**GOAL OF THE EXERCISE**
Across the entries that follow, count the lines with the string "search" and reply with that count alone.

**SUPPLIED INFORMATION**
★ ★ ★ ★ ★

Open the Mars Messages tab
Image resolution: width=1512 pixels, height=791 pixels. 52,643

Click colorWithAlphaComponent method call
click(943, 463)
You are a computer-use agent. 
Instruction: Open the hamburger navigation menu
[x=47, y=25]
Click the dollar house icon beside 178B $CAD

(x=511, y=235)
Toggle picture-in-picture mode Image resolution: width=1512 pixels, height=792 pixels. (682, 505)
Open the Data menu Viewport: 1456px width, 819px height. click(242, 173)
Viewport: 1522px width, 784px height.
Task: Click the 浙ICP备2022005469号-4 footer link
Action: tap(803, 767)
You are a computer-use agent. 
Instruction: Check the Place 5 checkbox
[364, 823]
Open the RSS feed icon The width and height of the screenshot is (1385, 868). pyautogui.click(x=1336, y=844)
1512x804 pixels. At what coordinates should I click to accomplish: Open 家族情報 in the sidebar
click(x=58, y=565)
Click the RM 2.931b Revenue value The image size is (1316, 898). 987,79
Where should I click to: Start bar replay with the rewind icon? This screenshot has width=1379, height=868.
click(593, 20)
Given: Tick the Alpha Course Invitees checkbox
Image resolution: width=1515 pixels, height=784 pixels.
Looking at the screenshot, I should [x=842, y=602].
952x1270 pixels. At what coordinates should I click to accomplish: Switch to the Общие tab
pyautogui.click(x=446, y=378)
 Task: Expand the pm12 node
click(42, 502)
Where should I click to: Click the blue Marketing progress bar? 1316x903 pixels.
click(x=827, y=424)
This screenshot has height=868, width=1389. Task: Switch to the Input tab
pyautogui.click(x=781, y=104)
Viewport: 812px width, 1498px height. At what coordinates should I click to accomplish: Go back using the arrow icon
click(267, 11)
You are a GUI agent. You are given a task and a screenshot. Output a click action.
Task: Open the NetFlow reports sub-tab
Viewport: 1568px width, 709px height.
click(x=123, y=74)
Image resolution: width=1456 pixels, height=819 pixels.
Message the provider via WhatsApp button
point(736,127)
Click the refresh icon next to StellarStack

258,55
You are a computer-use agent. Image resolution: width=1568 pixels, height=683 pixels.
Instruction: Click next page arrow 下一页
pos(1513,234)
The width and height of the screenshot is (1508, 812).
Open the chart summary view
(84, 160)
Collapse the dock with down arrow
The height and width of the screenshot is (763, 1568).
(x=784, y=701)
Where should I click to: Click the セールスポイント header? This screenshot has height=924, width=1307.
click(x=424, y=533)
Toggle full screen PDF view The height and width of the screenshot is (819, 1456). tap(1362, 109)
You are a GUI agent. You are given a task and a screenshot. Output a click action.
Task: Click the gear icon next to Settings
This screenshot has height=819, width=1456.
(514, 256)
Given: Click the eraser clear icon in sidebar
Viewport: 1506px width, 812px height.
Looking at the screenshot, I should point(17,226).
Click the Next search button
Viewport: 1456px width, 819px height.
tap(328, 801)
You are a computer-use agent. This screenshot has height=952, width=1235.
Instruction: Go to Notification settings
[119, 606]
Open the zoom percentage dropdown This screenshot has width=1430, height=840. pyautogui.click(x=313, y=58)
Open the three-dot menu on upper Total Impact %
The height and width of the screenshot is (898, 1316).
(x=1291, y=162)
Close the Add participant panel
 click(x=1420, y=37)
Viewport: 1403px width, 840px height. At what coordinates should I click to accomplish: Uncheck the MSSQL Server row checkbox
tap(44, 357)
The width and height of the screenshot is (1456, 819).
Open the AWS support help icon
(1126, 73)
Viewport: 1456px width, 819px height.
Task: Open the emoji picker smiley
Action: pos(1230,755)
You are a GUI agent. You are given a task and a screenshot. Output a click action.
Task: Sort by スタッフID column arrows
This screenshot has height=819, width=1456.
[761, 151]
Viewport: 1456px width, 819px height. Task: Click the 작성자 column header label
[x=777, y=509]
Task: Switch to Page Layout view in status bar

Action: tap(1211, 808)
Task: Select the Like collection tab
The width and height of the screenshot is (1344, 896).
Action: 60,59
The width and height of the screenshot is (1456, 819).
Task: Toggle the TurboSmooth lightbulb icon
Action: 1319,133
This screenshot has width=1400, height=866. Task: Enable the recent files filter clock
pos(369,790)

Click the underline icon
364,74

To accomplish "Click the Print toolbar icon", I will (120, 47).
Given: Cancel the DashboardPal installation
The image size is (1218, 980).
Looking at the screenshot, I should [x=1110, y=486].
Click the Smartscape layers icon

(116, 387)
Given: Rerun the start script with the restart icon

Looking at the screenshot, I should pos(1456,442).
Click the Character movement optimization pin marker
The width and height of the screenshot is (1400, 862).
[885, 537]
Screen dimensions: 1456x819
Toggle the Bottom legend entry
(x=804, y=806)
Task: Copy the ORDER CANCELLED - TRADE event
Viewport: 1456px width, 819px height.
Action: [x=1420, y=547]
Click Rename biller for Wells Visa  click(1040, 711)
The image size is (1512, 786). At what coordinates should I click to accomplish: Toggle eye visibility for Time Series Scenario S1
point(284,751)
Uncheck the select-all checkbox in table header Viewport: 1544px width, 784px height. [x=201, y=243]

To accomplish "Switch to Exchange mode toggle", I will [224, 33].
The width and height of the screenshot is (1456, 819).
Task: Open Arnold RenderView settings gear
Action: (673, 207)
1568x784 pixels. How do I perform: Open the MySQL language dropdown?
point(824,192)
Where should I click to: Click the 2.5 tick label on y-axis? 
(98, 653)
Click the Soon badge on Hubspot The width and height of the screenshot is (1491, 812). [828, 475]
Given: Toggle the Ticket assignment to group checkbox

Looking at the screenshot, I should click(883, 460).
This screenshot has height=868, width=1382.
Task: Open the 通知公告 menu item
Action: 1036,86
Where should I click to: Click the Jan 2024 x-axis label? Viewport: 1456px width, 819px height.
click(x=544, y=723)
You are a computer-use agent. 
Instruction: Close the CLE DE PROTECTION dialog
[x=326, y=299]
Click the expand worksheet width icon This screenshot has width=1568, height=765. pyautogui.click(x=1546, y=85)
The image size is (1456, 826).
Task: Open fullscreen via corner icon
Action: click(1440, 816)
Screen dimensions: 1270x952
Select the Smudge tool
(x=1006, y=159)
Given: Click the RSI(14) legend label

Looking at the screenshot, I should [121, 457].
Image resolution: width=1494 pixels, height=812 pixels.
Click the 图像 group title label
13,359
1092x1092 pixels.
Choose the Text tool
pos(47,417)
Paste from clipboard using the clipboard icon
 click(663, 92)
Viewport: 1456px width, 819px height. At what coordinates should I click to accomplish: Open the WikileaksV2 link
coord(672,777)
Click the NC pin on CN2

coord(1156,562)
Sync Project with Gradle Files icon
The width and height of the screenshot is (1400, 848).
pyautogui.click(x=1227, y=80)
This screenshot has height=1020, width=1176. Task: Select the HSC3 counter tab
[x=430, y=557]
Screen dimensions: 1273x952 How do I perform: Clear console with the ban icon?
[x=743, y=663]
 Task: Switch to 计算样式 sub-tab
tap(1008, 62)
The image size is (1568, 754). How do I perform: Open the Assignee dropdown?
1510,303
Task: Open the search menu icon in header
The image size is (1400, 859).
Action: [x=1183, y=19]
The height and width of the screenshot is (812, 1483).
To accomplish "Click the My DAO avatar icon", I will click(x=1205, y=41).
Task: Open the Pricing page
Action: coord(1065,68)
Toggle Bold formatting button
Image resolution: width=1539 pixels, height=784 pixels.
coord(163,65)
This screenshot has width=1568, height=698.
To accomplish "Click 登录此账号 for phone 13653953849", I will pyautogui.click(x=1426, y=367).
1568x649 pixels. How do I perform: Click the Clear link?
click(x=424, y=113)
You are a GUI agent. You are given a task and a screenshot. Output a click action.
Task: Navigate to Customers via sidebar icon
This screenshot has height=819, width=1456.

★ ★ ★ ★ ★

**TASK OUTPUT**
2